Updated - September 25, 2017 02:18 pm IST

Published - September 25, 2017 01:20 pm IST - MANGALURU

N. Vasudevan, Additional Principal Chief Conservator of Forests (Mangrove Cell), Maharashtra, speaking at the workshop in Mangaluru. Photo: H.S. Manjunath

N. Vasudevan, Additional Principal Chief Conservator of Forests (Mangrove Cell), Maharashtra, speaking at the workshop in Mangaluru. Photo: H.S. Manjunath

N. Vasudevan, Additional Principal Chief Conservator of Forests (Mangrove Cell), Maharashtra, on Monday said industries should not indulge in some “green wash” just to fulfil norms; instead their concern for the planet should come from within.

He was speaking at the inauguration of a national workshop on ‘Harmonising Coastal Industrialisation with Marine Ecosystem Health’ organised by ICAR’s Central Marine Fisheries Research Institute, Mangaluru, here. All water bodies - sea, rivers, tanks - have become dumping grounds of waste and the serious question is sustainability, Mr. Vasudevan said.

He defined “green wash” as some symbolical practices, including installation of a few solar panels or raising gardens on the premises, which may not last long. While industrialisation is bound to grow, how many industries were honestly prepared to minimise ecological footprint, he asked. While industries are supposed to function on three bottom-line principles — profit, people and planet, majority of them appear to have ignored the last two principles, he regretted.

Mr. Vasudevan said industries have to adopt green technologies even if they are costlier in the interest of saving the planet. He said industries should focus on Corporate Environment Social Responsibility as against the conventional Corporate Social Responsibility where they contribute to creation of some physical infrastructure to society.

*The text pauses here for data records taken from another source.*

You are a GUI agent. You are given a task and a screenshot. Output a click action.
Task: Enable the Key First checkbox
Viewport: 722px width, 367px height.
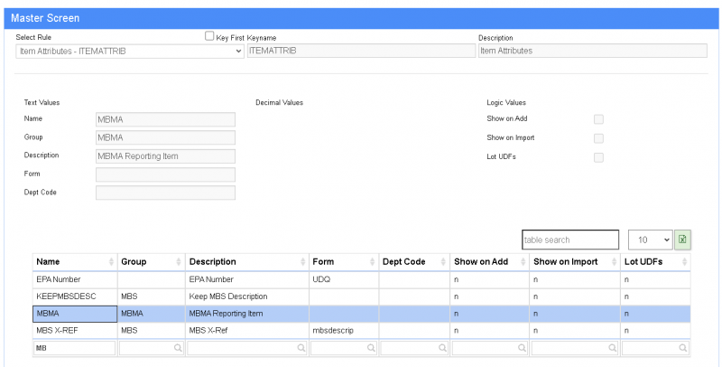tap(209, 37)
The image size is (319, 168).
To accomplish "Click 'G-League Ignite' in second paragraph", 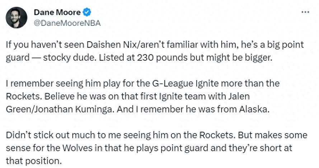I will click(186, 84).
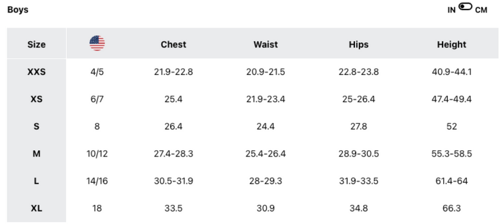Image resolution: width=501 pixels, height=224 pixels.
Task: Click the Size column header
Action: click(36, 44)
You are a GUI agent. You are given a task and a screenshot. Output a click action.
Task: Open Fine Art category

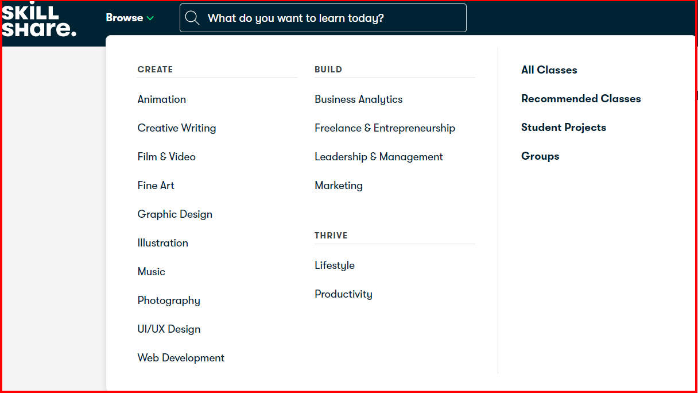[156, 186]
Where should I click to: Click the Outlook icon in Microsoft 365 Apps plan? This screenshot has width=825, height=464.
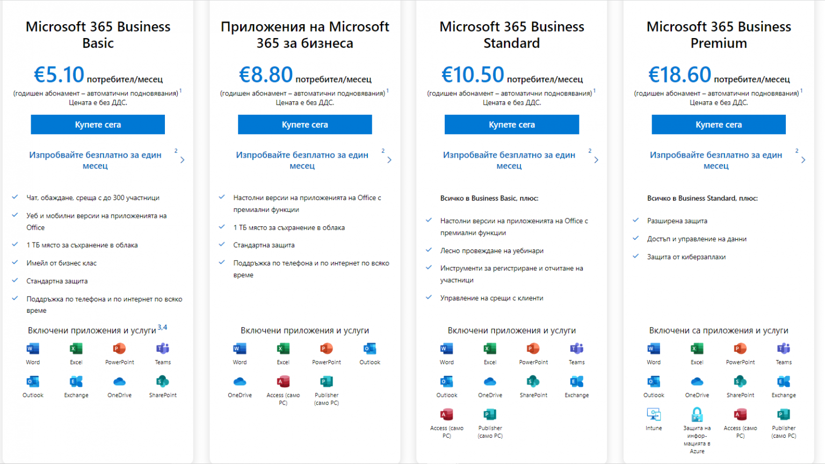370,349
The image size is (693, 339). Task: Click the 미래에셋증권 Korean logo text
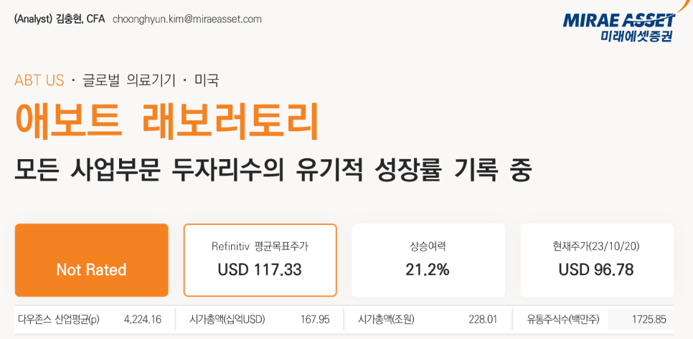coord(637,35)
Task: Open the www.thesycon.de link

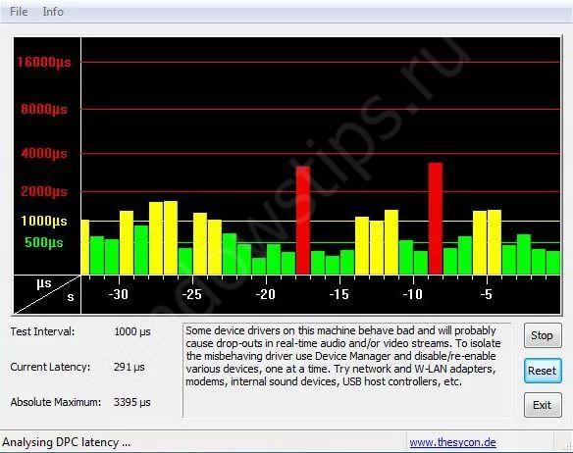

Inaugurating the workshop, Dakshina Kannada Deputy Commissioner K.G. Jagadeesha said the three sectors, primary, secondary and tertiary, have to grow in harmony. There is immense potential for all the three sectors in Dakshina Kannada, even as the tertiary sector is yet to make significant stride, he said. At the same time, the fisheries sector has huge potential in the district even in non-marine environment as vast extents of paddy fields have been lying barren.

Mr. Jagadeesha said the marine eco-system is highly delicate compared to other eco-systems. Any intervention could have immediate impact on it and reversal takes a very long time. Hence, sustainable development should be everyone’s concern, he added.

On the occasion, CMFRI released a souvenir to mark its 70 years of founding and Policy Series No. 5, Management Plans for the Marine Fisheries of Karnataka.

ICAR’s Assistant Director General (Marine Fisheries) P. Pravin, CMFRI’s Principal Scientist and scientist in-charge, Mangaluru, Prathibha Rohit and others were present.